*EXTRACTED TEXT*.
:::::
I agree, for 25 years my motto has been "You are only as good as your next placement"

Comment by Tony Palm on November 14, 2011 at 12:01pm

At the risk of appearing contrary, it appears that the basic foundation of your argument, which I interpret as the Expectation of Service is often confused with and therefor mutually exclusive to customer loyalty, is flawed, and as a result, your conclusion is flawed.


Here is my counter argument:


A close friend once asked how I dealt with disappointment. My answer was difficult to express because the truth is, I am rarely disappointed. This is true because I strive to never place unrealistic expectations on people, places, or things.


By way of illustration, I will use your own example of visiting a restaurant for the first time.


Without an existing recommendation from someone who has already eaten there, I generally have no or low expectations of any restaurant that I’m trying for the first time. The restaurant’s ambiance, the wait staff’s appearance, friendliness, and attentiveness, along with the number of other patrons already there may give me some sense of what is in store, but I withhold judgment until I’ve eaten and left.
:::::
*RECORDS PROVIDED*.
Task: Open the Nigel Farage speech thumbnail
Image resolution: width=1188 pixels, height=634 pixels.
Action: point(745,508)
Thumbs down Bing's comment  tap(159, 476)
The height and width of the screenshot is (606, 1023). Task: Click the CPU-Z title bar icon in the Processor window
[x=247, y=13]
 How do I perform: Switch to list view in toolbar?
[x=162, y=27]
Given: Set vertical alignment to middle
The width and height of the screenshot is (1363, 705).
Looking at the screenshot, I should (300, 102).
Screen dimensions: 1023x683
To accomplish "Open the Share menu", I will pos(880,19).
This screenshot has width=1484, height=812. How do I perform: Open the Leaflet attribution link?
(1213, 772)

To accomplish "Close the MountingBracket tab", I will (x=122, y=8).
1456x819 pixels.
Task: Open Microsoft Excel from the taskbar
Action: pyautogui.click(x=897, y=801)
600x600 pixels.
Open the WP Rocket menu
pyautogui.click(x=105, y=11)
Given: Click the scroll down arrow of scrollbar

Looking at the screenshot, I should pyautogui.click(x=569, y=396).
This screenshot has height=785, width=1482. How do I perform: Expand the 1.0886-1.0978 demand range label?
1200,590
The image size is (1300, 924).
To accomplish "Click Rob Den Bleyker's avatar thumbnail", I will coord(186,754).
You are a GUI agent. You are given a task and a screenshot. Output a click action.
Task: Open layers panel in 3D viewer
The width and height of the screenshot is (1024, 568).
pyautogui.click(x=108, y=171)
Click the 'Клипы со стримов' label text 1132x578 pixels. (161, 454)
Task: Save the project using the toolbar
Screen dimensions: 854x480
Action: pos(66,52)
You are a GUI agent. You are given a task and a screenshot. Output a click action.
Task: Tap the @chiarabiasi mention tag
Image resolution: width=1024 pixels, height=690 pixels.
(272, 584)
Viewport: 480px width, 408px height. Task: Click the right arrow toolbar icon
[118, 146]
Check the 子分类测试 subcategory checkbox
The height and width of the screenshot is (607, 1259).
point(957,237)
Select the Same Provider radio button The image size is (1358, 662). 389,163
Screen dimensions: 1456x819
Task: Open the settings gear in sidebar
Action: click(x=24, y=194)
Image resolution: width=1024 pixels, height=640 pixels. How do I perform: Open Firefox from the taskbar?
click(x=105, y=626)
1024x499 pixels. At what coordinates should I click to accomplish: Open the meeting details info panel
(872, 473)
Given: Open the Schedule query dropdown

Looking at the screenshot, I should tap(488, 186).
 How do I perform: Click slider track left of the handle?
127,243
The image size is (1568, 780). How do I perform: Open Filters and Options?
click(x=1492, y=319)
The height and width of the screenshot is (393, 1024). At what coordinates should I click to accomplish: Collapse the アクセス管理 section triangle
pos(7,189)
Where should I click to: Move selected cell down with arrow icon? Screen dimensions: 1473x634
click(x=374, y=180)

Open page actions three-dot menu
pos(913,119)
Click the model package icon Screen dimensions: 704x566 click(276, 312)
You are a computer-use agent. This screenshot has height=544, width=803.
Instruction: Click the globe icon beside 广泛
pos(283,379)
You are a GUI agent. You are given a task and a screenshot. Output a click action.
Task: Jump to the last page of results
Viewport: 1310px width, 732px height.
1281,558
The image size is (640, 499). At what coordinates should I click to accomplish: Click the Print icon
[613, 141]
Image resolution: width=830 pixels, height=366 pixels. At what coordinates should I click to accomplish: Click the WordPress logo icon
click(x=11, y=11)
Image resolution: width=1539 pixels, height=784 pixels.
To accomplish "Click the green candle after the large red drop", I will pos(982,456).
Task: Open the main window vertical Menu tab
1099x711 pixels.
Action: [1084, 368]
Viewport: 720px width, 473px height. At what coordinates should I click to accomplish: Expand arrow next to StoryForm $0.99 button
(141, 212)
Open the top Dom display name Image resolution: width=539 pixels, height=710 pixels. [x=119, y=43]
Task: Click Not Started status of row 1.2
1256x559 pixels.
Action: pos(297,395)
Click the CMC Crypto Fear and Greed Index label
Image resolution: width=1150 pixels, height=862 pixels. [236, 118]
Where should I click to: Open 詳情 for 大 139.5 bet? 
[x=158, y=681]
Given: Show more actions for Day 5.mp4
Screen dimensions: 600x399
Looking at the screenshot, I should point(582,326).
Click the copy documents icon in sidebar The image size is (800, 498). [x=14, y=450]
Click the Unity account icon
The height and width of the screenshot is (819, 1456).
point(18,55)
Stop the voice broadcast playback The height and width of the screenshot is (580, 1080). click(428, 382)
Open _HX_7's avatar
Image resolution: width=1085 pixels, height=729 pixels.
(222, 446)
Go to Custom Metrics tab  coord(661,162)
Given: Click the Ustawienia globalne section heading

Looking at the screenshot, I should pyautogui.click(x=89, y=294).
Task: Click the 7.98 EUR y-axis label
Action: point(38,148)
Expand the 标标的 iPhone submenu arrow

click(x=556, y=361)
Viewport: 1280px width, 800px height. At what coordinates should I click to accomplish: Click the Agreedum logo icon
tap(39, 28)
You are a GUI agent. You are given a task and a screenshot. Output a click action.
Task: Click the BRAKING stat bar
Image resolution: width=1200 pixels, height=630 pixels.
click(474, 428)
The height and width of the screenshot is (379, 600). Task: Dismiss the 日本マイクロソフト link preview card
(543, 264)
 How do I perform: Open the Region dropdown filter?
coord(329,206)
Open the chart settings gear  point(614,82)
:::::
*PROBLEMS*.
[1] Do these statements agree with the comment thread? Answer yes or no for each, and quote the words that decide it. (a) The commenter says disappointment is a frequent experience. (b) At a restaurant visited for the first time, the commenter holds off judging until after eating and leaving. (c) Tony Palm's comment is dated November 14, 2011.
[2] Retype the part of the comment thread that begins at the words "A close friend" and stops after "eaten and left.".
Use only the comment thread for your answers, not the items.

*RESULTS OF THE TASKS*.
[1]
(a) No: "I am rarely disappointed."
(b) Yes: "I withhold judgment until I’ve eaten and left."
(c) Yes: "Comment by Tony Palm on November 14, 2011 at 12:01pm"

[2]
A close friend once asked how I dealt with disappointment. My answer was difficult to express because the truth is, I am rarely disappointed. This is true because I strive to never place unrealistic expectations on people, places, or things.


By way of illustration, I will use your own example of visiting a restaurant for the first time.


Without an existing recommendation from someone who has already eaten there, I generally have no or low expectations of any restaurant that I’m trying for the first time. The restaurant’s ambiance, the wait staff’s appearance, friendliness, and attentiveness, along with the number of other patrons already there may give me some sense of what is in store, but I withhold judgment until I’ve eaten and left.